Associate Professor, School of Nursing, McMaster University and Director, Continence Program, St. Joseph’s Healthcare Centre for Ambulatory Health Services
Dr. Jennifer Skelly has made significant and substantial contributions to the nursing profession. She exemplifies the CNA mission to provide a national voice and practice support for registered nurses by: establishing the only continence education program in North America for registered nurses that has graduated more than 150 nurse continence advisors (NCA); creating a national network of NCAs by leading the establishment of the Canadian Nurse Continence Advisor Association and subsequently developing it to become a CNA Associate Member; championing the development of NCA standards of practice through a national consensus conference; advocating nationally and internationally for access to conservative nursing interventions for incontinence; mentoring NCA, undergraduate and graduate students; advancing nursing knowledge through her research activities on best practice guideline implementation and community continence care; and, improving the lives of hundreds of persons with incontinence as an expert clinician.
Vice-president, Ontario, and chief of practice for Victorian Order or Nurses
As provincial chief nursing officer (2004-2006), Sue was the voice of nursing in Ontario.
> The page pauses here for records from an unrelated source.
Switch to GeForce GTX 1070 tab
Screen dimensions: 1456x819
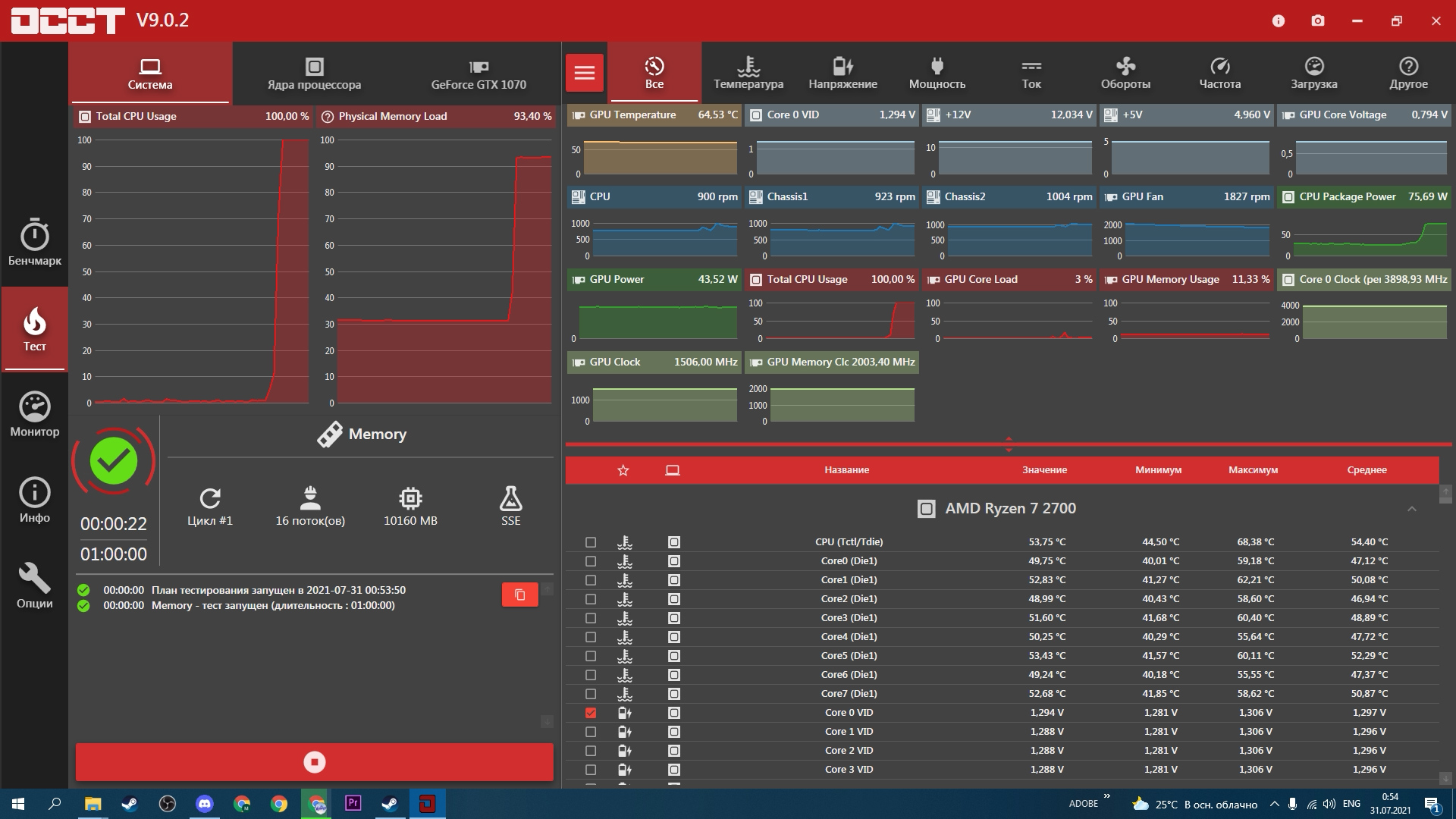tap(479, 74)
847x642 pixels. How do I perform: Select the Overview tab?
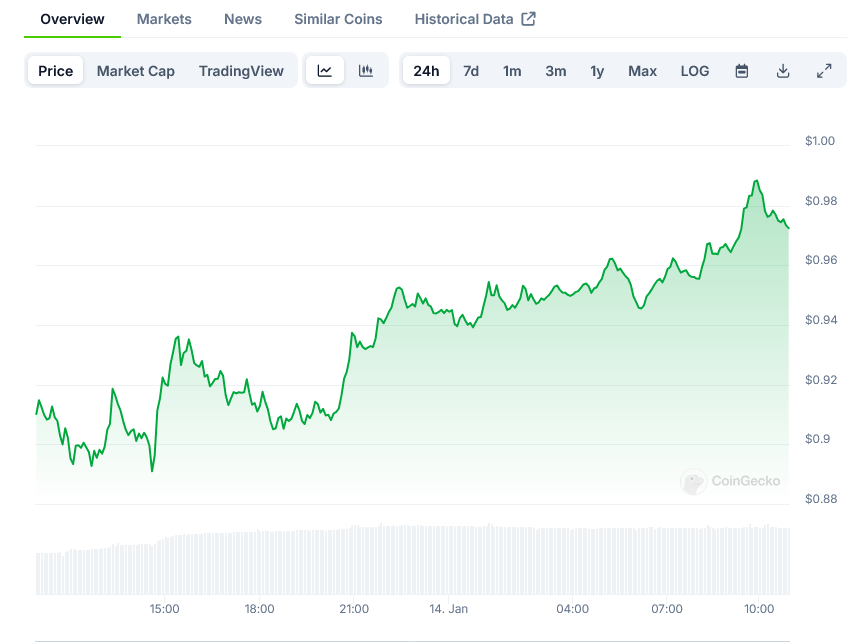72,19
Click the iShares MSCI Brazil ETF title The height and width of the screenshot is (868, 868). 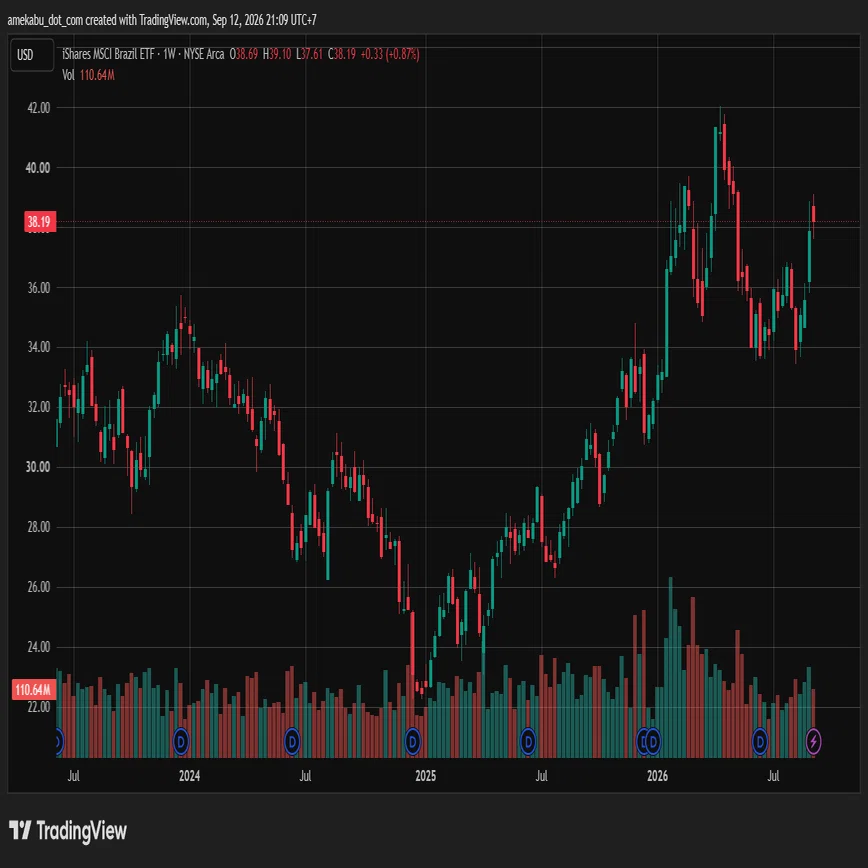pos(108,54)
She challenged practices and culture, created quality workplaces, stabilized employment for nurses, and established a solid foundation for the future growth of the profession. She led a comprehensive strategy to support all nurses. Her poignant stories describe the essence of nursing. Through mentorship, Sue continuously supports new leaders.Sue continues to influence and advocate for nursing in her current role as VP, Ontario, and chief of practice for the Victorian Order or Nurses. She is a member of the NationalExpert Committee on Interprofessional Education for Collaborative Patient-Centred Practice and a co-investigator of the Canadian Nursing Leadership Study. Awards include the Registered Nurses’ Association of Ontario Leadership in Nursing Administration (2002) and the Women’s Executive Network’s Canada’s Most Powerful Women: Top 100 (2004).
Sue served on the Nursing Leadership Network of Ontario’s board, created an interdisciplinary forum when she founded the Professional Practice Network of Ontario, and advanced patient-centred care as Chief Nursing Officer at Southlake Regional Health Centre.